**TASK REQUIREMENTS**
1. Answer these questions about the time series assignment, one line each:
(a) What value is printed for mu_hat?
(b) What least squares estimate of φ1 is printed?
(c) Which model's residual ACF and PACF are judged adequate?
2. Write the next part of the time series assignment, picking up after its final sentence.

--- Start SELECTED TEXT ---

STAT30010 – Assignment 2

Question 1 (a) estimate the series variance: \(\gamma_0\) The data are:

x <- c(-3, 2, -4, -5, 6, -2)
mu_hat <- mean(x)
mu_hat

## [1] -1

Compute the unbiased variance:

dev <- x - mu_hat
gamma0_hat <- sum(dev^2)/(length(x)-1)
gamma0_hat

## [1] 17.6

(b)Estimate the autocorrelation at lag 1: ρ1

rho1_hat <- sum(dev[-length(dev)] * dev[-1]) / sum(dev^2)
rho1_hat

## [1] -0.4318182

(c)Assuming that the data arise from an MA(1) with drift μ such that xt = μ + εt − θ1εt−1 Calculate a method-of-moments estimate of θ1.

rho1 <- as.numeric(rho1_hat)
theta_roots <- polyroot(c(rho1, 1, rho1))
theta_roots

## [1] 0.5741823+8.077936e-28i 1.7416072-8.077936e-28i

For MA(1) |θ|< 1

theta_hat <- Re(theta_roots[abs(Re(theta_roots))<1])
theta_hat

## [1] 0.5741823

4. Now instead assume that the data arise from an AR(1) with drift such that xt = μ + φ1xt−1 + εt Estimate the parameter φ1 using method of moments.

phi1_mom <- rho1_hat
phi1_mom

## [1] -0.4318182

5. Estimate φ1 using least squares (still using that μ = x ̄, the mean of x).

num <- sum(x[-length(x)] * (x[-1] - mu_hat))
den <- sum(x[-length(x)]^2)
phi1_ls <- num / den
phi1_ls

## [1] -0.4444444

Question 2 (a) Adequacy based on residual ACF and PACF plots From the plots:

AR(1) residual ACF shows a significant spike at lag 2 → not adequate.

AR(2) residual ACF/PACF show no significant spikes → adequate.

--- End SELECTED TEXT ---
--- Start RAW DATA ---

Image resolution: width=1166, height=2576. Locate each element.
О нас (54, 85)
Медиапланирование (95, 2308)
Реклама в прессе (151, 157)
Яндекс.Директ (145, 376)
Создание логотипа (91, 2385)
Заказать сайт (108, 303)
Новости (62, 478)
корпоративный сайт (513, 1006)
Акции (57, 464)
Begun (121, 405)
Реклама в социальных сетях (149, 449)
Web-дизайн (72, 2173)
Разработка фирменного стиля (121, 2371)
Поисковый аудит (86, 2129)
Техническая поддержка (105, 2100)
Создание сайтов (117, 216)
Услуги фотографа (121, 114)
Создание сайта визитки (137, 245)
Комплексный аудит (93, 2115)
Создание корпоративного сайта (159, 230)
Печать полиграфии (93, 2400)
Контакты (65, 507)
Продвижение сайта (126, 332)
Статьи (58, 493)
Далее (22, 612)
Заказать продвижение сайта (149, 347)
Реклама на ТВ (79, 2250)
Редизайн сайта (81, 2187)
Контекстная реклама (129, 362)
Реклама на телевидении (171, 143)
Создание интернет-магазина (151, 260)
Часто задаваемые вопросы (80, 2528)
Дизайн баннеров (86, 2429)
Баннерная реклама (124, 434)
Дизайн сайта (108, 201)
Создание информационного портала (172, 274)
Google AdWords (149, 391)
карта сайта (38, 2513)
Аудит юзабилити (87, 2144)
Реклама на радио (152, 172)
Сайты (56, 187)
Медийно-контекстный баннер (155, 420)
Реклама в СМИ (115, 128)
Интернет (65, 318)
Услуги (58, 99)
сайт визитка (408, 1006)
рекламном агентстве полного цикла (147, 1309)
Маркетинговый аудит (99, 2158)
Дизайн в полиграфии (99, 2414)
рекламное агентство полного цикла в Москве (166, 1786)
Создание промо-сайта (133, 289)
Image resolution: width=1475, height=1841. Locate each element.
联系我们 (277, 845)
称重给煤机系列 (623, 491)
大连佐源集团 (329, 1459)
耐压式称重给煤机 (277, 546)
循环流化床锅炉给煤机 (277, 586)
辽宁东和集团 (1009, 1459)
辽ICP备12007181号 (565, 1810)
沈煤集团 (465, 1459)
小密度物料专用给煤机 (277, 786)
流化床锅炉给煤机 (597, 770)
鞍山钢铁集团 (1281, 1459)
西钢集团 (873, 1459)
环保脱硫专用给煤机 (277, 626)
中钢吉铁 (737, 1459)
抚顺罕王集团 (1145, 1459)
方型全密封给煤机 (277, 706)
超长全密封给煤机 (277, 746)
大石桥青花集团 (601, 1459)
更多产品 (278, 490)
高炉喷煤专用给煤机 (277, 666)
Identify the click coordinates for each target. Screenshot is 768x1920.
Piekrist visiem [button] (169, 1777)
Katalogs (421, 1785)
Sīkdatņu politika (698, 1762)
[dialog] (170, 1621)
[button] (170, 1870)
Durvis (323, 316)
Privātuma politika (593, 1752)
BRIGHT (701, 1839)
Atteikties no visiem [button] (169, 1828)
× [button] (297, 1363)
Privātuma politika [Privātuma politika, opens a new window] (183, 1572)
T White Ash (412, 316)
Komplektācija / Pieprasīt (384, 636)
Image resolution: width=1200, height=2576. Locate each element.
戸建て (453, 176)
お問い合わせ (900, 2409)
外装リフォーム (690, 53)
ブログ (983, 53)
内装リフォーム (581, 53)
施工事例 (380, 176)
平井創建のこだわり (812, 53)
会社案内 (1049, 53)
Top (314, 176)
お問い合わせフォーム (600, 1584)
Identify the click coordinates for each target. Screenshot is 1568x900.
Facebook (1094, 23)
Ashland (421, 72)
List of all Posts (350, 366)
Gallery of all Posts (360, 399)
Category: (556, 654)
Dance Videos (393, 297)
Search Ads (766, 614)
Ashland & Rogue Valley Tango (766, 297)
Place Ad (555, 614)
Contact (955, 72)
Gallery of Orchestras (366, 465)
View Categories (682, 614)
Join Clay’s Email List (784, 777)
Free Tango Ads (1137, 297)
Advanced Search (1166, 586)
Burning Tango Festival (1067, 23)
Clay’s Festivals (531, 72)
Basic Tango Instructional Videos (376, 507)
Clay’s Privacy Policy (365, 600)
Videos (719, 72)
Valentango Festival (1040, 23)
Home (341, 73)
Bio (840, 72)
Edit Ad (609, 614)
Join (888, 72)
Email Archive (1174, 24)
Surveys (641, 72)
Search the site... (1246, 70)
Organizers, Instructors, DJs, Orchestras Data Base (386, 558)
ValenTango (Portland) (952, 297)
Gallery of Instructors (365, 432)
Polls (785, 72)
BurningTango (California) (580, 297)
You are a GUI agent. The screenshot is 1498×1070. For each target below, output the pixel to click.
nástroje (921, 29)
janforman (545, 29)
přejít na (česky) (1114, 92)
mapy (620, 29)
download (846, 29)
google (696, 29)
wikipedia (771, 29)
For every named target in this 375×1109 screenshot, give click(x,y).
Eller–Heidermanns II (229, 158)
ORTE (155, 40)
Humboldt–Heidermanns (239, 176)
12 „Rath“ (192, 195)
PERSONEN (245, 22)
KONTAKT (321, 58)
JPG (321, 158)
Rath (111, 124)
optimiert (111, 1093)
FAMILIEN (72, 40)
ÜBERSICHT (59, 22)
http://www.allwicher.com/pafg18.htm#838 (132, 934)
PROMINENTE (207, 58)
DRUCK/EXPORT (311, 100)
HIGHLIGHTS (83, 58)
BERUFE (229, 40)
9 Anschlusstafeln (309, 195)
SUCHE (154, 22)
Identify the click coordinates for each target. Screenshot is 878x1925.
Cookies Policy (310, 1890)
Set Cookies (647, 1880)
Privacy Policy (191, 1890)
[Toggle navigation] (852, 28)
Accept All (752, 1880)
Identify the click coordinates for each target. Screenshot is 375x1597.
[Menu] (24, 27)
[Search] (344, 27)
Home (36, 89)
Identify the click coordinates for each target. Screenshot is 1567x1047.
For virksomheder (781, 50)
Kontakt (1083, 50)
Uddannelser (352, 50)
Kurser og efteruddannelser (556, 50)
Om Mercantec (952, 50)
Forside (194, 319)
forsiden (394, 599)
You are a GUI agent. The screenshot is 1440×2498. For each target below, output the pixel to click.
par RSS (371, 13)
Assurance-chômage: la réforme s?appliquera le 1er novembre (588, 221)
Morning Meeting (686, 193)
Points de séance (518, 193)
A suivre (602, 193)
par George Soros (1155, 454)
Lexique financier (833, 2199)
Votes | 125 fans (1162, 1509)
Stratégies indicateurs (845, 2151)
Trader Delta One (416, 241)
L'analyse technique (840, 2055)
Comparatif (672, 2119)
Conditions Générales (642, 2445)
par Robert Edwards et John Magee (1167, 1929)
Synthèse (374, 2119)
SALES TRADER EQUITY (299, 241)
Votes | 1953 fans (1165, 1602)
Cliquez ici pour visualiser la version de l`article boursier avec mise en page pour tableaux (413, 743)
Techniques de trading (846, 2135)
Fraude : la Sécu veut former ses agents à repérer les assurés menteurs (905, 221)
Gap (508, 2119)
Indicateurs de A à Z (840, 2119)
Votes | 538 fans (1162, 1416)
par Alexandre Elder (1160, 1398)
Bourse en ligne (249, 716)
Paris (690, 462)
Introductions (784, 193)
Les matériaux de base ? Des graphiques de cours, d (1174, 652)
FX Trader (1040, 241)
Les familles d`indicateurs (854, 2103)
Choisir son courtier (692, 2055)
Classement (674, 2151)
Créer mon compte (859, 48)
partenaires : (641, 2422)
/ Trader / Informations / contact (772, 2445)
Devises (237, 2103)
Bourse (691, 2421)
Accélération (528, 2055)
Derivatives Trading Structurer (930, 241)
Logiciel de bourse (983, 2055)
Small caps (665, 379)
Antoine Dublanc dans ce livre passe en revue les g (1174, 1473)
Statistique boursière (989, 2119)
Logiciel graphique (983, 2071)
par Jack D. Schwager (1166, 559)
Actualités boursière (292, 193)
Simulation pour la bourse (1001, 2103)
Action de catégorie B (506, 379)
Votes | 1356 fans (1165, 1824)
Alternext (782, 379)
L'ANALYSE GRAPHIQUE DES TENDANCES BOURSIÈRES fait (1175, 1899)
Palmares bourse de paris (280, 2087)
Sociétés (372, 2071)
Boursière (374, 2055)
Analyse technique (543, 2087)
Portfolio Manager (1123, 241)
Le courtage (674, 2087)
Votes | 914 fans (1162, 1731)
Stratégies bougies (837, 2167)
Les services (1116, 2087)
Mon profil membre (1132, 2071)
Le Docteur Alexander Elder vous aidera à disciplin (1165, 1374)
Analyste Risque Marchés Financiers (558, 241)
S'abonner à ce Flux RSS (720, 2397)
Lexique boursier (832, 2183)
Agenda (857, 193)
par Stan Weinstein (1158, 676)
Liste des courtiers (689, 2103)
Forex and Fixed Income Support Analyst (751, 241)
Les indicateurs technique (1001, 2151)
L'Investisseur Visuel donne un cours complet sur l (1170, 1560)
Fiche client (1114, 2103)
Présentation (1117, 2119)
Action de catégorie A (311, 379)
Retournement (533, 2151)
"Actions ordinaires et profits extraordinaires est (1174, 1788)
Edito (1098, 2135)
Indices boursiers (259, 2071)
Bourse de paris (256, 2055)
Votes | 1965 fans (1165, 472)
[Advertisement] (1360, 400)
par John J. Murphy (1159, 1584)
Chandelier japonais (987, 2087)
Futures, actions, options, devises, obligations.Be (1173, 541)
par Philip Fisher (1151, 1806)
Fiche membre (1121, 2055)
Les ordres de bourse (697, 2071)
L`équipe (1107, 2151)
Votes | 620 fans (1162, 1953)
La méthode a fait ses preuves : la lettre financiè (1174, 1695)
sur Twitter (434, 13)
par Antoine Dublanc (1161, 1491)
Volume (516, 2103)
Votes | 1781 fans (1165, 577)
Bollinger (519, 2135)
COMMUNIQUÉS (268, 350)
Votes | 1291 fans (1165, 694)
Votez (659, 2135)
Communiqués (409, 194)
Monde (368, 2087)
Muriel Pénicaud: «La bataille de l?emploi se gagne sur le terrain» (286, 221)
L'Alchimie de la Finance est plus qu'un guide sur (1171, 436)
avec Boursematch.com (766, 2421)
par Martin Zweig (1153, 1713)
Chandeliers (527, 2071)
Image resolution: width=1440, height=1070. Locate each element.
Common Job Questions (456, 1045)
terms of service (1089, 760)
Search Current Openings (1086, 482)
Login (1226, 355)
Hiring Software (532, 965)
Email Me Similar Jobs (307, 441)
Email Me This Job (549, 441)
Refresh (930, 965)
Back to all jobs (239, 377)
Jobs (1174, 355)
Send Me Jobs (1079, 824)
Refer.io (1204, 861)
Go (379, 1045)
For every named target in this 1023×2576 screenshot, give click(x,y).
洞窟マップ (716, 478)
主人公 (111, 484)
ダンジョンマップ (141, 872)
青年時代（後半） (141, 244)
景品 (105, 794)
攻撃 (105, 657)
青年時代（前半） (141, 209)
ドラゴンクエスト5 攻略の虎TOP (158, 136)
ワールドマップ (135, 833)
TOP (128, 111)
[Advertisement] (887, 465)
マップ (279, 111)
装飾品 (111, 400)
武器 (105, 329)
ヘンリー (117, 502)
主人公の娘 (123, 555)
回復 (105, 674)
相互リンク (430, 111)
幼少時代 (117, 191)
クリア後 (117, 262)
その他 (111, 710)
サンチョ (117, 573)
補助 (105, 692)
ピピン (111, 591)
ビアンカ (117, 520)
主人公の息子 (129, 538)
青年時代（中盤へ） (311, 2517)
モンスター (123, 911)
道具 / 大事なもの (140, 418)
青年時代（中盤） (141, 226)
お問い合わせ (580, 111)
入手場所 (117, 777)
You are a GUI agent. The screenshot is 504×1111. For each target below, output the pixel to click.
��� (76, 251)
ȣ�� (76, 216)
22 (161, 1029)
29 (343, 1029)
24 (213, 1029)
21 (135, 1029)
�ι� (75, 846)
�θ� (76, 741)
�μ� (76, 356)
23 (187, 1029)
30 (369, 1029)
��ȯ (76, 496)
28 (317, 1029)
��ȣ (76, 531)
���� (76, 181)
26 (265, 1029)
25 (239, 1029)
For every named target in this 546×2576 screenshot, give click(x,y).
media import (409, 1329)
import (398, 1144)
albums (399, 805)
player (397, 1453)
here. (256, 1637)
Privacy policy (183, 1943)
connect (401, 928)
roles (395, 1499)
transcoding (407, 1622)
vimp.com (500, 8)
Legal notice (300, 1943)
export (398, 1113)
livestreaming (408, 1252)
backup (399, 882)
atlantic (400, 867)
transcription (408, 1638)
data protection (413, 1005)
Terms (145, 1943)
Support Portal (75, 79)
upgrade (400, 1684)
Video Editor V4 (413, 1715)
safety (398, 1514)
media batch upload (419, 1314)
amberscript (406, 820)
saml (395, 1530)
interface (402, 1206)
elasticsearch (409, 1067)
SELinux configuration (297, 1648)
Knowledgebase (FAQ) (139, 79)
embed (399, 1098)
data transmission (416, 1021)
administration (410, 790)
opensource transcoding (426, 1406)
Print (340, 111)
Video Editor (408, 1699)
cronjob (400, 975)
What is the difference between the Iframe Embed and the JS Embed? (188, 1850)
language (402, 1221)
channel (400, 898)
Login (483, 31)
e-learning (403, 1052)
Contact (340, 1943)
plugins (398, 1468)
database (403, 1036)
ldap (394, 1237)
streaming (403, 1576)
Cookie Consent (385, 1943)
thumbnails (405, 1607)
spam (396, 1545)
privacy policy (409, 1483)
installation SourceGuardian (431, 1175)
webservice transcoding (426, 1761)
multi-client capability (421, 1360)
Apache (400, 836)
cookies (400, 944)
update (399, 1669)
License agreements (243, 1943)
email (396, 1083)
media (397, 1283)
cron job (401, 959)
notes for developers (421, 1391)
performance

--- End RAW DATA ---

**PER-TASK ANSWERS**
1.
(a) -1
(b) -0.4444444
(c) AR(2)

2.
MA(6) residual ACF/PACF show no significant spikes → also adequate

2. Choice between Model 2 (AR(2)) and Model 3 (MA(6)) Based on the coefficient significance output:

AR(2): both coefficients are highly significant (p < 0.001).

MA(6): one coefficient (ma4) is not significant (p = 0.83).

We should prefer the model with significant parameters and minimal complexity.

Choose Model 2 (AR(2)) because it is both adequate and more parsimonious

3.Consider an MA(1) Xt = εt − θ1εt−1 time series.

1. Find the Information for a one-step forecast

# random parameter
theta <- 0.6      
rho1 <- -theta / (1 + theta^2)
beta <- rho1
mse_min <- (1 - rho1^2)
I1 <- rho1^2
I1_formula <- theta^2 / (1 + theta^2)^2

For an MA(1), only lag 1 is correlated, so the optimal linear predictor uses \(X_n\): \(\widehat X_n(1) = \rho_1 X_n\). The minimum mean squared error is \(Var(X_{n+1})(1 - \rho_1^2)\), hence \(I_{X_{n+1}|X_n,\dots,X_1} = \rho_1^2 = \dfrac{\theta^2}{(1+\theta^2)^2}\).

2. Find the Information for a two-step forecast

I2 <- 0

For an MA(1), \(ρ_h = 0\) for all \(h ≥ 2\). That means \(X_{n+2}\) is uncorrelated with all past values. The best predictor is just the mean (0 for a centered series), so \(I_{X_{n+2}|X_n,\dots,X_1} = 0.\)

3. Comment on the difference between the results in the previous two parts, with reference to the ACF function.

One-step ahead: information \(I₁ = ρ_1^2 = θ^2 / (1+θ^2)^2\) because \(ρ_1 ≠ 0\).

Two-step ahead: information \(I₂ = 0\) because \(ρ_h = 0\) for \(h ≥ 2\). An MA(1) process contains linear dependence only at lag 1, so it has predictive power one step ahead but none beyond that. This behaviour matches exactly the ACF pattern of a MA(1)